Excerpted text:
<<<<
Skip to main content

No project description provided

Project description

CmonCrawl Banner

CommonCrawl Extractor with great versatility

Build Tests Documentation

License Python Version PyPI

Unlock the full potential of CommonCrawl data with CmonCrawl, the most versatile extractor that offers unparalleled modularity and ease of use.

Why Choose CmonCrawl?

CmonCrawl stands out from the crowd with its unique features:

  • High Modularity: Easily create custom extractors tailored to your specific needs.
  • Comprehensive Access: Supports all CommonCrawl access methods, including AWS Athena and the CommonCrawl Index API for querying, and S3 and the CommonCrawl API for downloading.
  • Flexible Utility: Accessible via a Command Line Interface (CLI) or as a Software Development Kit (SDK), catering to your preferred workflow.
  • Type Safety: Built with type safety in mind, ensuring that your code is robust and reliable.

Getting Started

Installation

Install From PyPi

$ pip install cmoncrawl

Install From source

$ git clone https://github.com/hynky1999/CmonCrawl
$ cd CmonCrawl
$ pip install -r requirements.txt
$ pip install .

Usage Guide

Step 1: Extractor preparation

Begin by preparing your custom extractor. Obtain sample HTML files from the CommonCrawl dataset using the command:

$ cmon download --match_type=domain --limit=100 html_output example.com html

This will download a first 100 html files from example.com and save them in html_output.

Step 2: Extractor creation

Create a new Python file for your extractor, such as my_extractor.py, and place it in the extractors directory. Implement your extraction logic as shown below:

from bs4 import BeautifulSoup
from cmoncrawl.common.types import PipeMetadata
from cmoncrawl.processor.pipeline.extractor import BaseExtractor
class MyExtractor(BaseExtractor):
   def __init__(self):
      # you can force a specific encoding if you know it
      super().__init__(encoding=None)
>>>>
Data excerpt:
<<<<
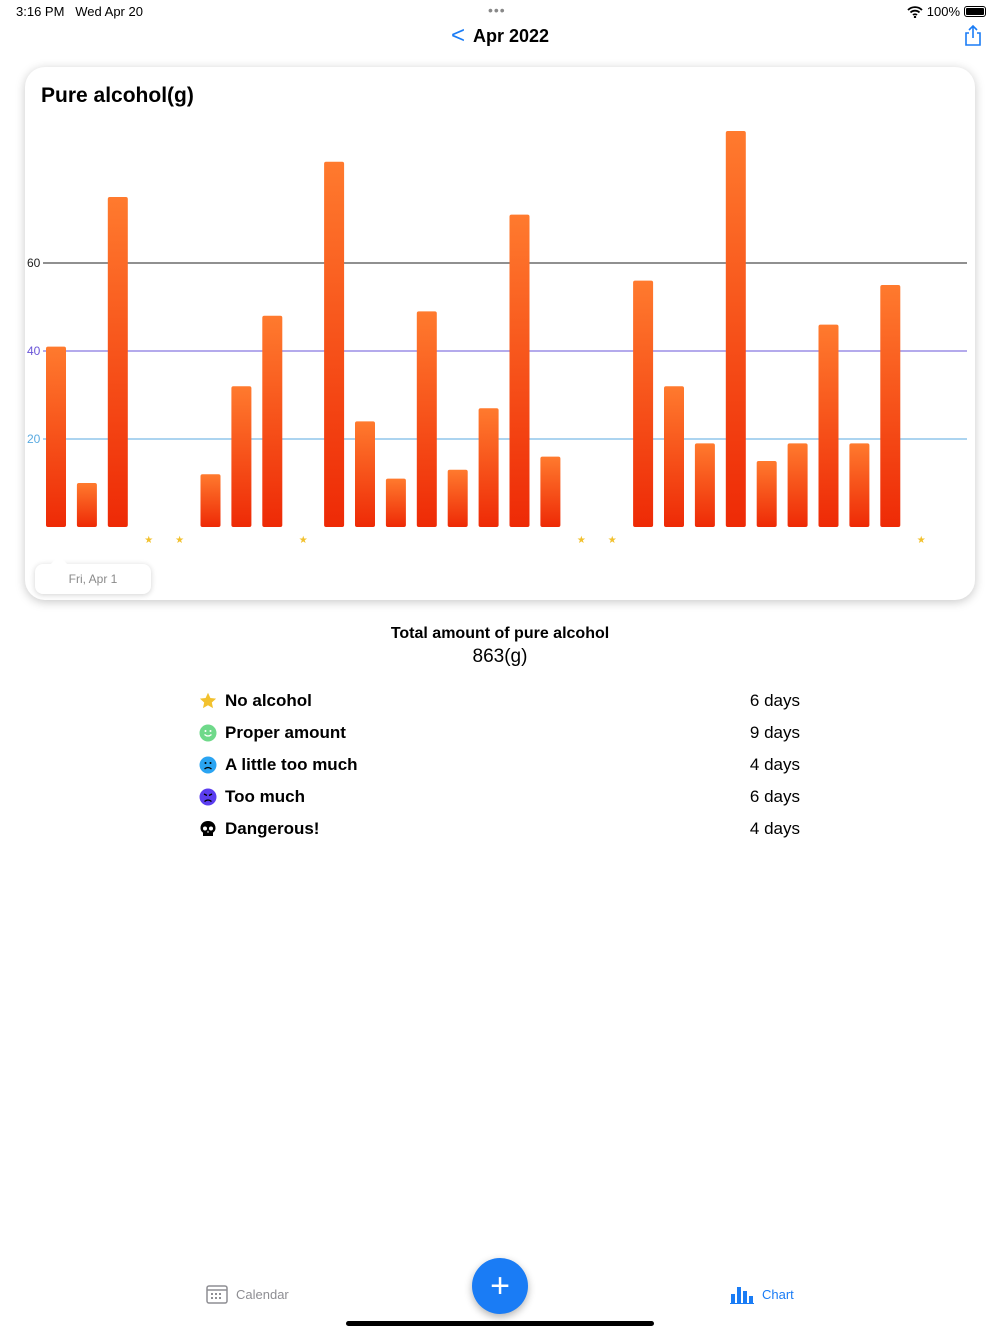 The height and width of the screenshot is (1334, 1000). I want to click on legend-row: A little too much 4 days, so click(500, 765).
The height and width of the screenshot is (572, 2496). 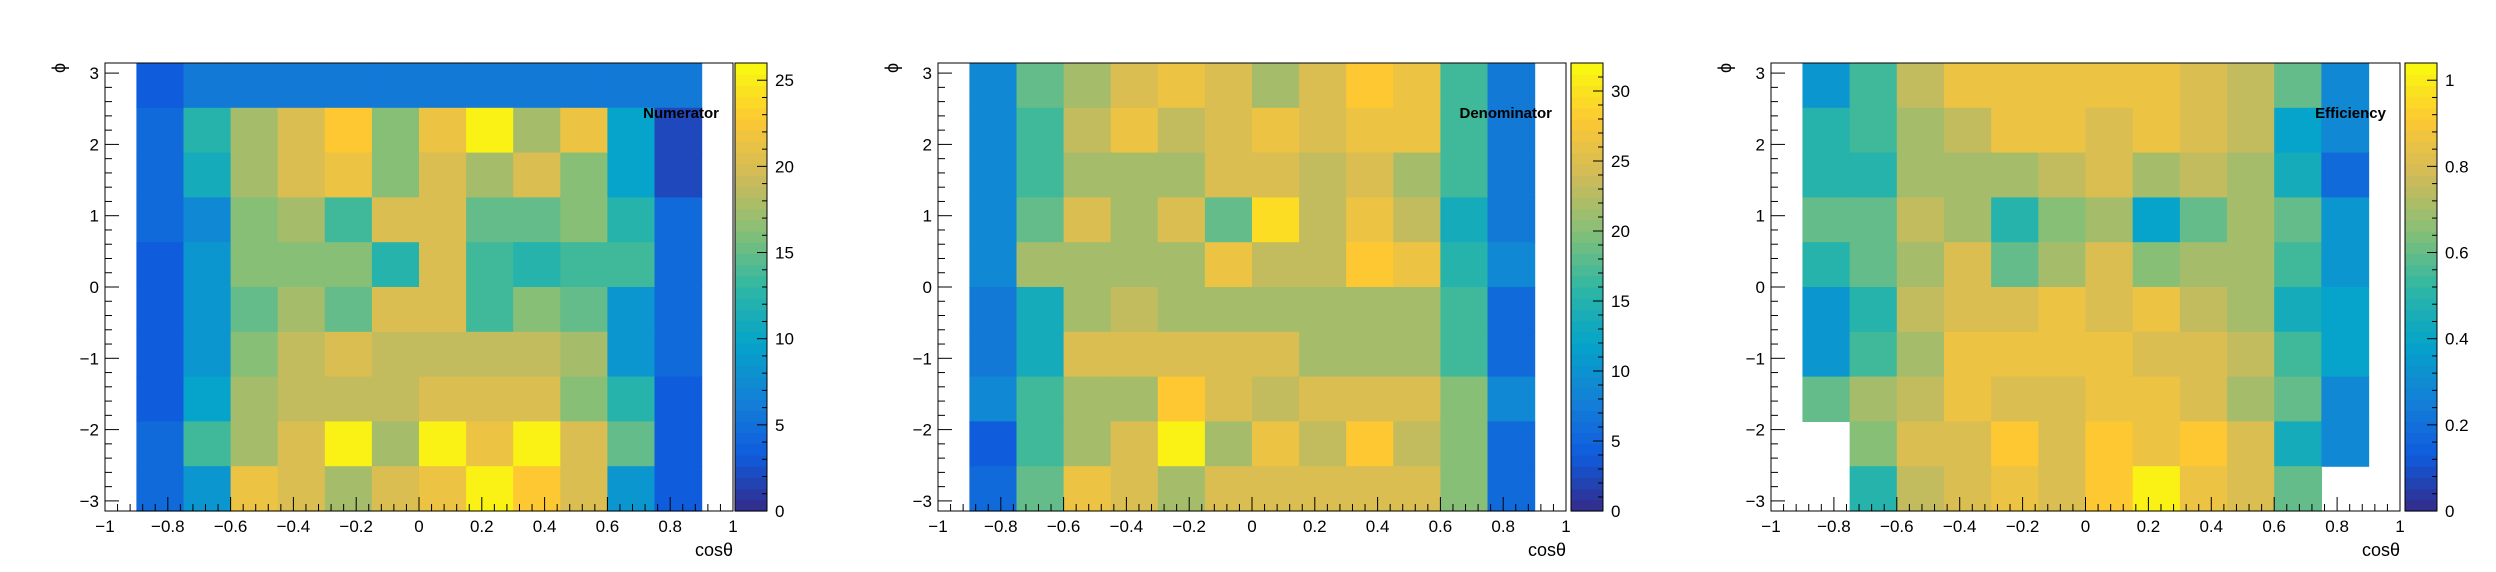 What do you see at coordinates (545, 526) in the screenshot?
I see `x-tick-label: 0.4` at bounding box center [545, 526].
>>>>
Work task 1:
Retype the CmonCrawl project page from "from bs4 import" to "super().__init__(encoding=None)".
Work task 2:
Answer these questions from the CmonCrawl project page:
(a) What command installs CmonCrawl from PyPI?
(b) Which two access methods does CmonCrawl support for querying?
(c) In Step 1, which directory does the example download command save the HTML files to?

Answer section 1:
from bs4 import BeautifulSoup
from cmoncrawl.common.types import PipeMetadata
from cmoncrawl.processor.pipeline.extractor import BaseExtractor
class MyExtractor(BaseExtractor):
   def __init__(self):
      # you can force a specific encoding if you know it
      super().__init__(encoding=None)

Answer section 2:
(a) pip install cmoncrawl
(b) AWS Athena and the CommonCrawl Index API
(c) html_output